Federal Agency Examines Reporting of Cash Gifts
July 2, 2009 | Read Time: 1 minute
The U.S. Government Accountability Office, Congress’s watchdog unit, has released a report on the “misreporting” of cash contributions to charities by individuals on their tax returns.
In 2001, an estimated 46 percent of taxpayers who deducted cash contributions misreported their deductions, the agency said.
“About 79 percent of misreporting taxpayers overstated a total of $16-billion in contributions while about 21 percent of misreporting taxpayers understated a total of $2.2-billion in contributions.”
In 2008, the IRS examined about 175,000 taxpayers “who potentially misreported cash contributions, out of about 1.4 million individual taxpayers it examined that fiscal year, and adjusted cash-contribution amounts by $593-million in net terms,” the agency said.

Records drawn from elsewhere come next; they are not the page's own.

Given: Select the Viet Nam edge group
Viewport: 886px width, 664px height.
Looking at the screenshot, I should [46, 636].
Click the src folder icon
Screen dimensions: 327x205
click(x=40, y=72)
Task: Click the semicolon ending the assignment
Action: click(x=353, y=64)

The report noted that one approach the government takes to get more-accurate reporting by taxpayers on other parts of their returns is through “information reporting.” Third parties, such as employers or banks, file returns with the IRS and taxpayers that provide information on a variety of taxpayer transactions, the agency said.
The IRS then “tries to match information from returns filed by third parties against taxpayers’ income tax returns to see if taxpayers have filed returns and reported all their income,” the agency said. “Currently, information reporting is not required for cash contributions to charities.”
But the agency said that requiring information reporting for charitable cash contributions may not be an effective way to encourage more people to comply with the law.
“Charities could incur substantial costs and burdens if they were required to file information returns with IRS and taxpayers on the cash contributions they receive,” the agency said.